Na Serra do Curral, com a proteção do PL 1125/2022, mineradoras colocam em risco a conservação das matas e a qualidade dos rios. Em setembro de 2024, ativistas ambientais relataram que a Empresa de Mineração Pau Branco (Empabra) continuava atuando ilegalmente na área, apesar da ordem judicial de suspensão das operações.
Em 2024, a gestão de Romeu Zema (Novo) no governo de Minas Gerais permitiu que a mineradora Fleurs Global retomasse suas atividades na serra do Curral, com validade por seis anos. A empresa possuía anteriormente 17 denúncias de crimes ambientais.
Sabor de Cerrado e crédito rural: o que solicitam as demais propostas
O PL 3338/2019, proposto pelo atual presidente do Instituto Brasileiro do Meio Ambiente e dos Recursos Renováveis (Ibama), Rodrigo Agostinho, propõe a conservação, o uso sustentável e a restauração da vegetação nativa do bioma Cerrado. A proposta detalha ações de preservação do bioma, incluindo um programa de educação ambiental direcionado a populações tradicionais e agricultores familiares, além de linhas de crédito para a recuperação de áreas de preservação permanentes rurais e urbanas.

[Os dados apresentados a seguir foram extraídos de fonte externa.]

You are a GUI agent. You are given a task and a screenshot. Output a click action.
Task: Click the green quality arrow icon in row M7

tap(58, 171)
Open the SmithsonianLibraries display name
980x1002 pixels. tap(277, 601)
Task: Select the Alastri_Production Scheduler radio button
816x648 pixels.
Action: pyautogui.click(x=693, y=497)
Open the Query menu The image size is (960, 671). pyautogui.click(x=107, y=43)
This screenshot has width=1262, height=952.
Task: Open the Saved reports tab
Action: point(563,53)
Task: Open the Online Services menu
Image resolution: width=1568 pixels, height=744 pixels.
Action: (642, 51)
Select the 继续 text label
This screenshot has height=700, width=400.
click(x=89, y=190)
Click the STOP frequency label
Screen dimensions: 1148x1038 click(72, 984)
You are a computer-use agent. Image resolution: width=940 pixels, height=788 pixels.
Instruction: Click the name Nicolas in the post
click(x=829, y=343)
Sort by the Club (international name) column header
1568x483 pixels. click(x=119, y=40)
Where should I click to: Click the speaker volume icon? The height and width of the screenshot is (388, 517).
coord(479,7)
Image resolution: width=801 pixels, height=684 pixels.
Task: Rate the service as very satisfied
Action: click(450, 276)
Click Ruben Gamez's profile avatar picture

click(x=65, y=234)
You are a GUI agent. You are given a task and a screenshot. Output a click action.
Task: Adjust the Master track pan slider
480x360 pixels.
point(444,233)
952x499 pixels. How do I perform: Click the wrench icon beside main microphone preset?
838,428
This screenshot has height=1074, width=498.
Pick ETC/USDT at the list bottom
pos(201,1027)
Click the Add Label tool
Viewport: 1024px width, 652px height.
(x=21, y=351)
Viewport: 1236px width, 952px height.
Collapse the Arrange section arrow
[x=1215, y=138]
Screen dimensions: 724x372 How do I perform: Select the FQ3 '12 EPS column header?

O PL 3644/2024 propõe a criação do Programa de Recuperação do Cerrado, Mata Atlântica, Caatinga e Amazônia, áreas mais impactadas e danificadas pelos incêndios que ocorreram em agosto e setembro de 2024 no Brasil.
A deputada Célia Xakriabá (Psol-MG) propõe, por meio do PL 5657/2023, a instituição do Dia Nacional da Saborania do Cerrado. A proposta visa valorizar os conhecimentos e os sabores provenientes dos produtos do bioma, além de reconhecer a relevância dos produtores e produtoras envolvidos na produção desses alimentos.
O Projeto de Lei 2561/2022, proposto pelo deputado Pinheirinho (PP-MG), institui um programa de concessão de crédito bancário destinado a pessoas físicas ou jurídicas, visando à recuperação de áreas degradadas do bioma Cerrado por meio do plantio de espécies nativas.
Vicentinho Junior (PL-TO) propôs o PL 3117/2019, que trata do regime de uso do bioma Cerrado, incluindo sua conservação, preservação, utilização e regeneração. Semelhante à proposta de Agostinho, o PL estabelece diversas definições e normas para a exploração do bioma.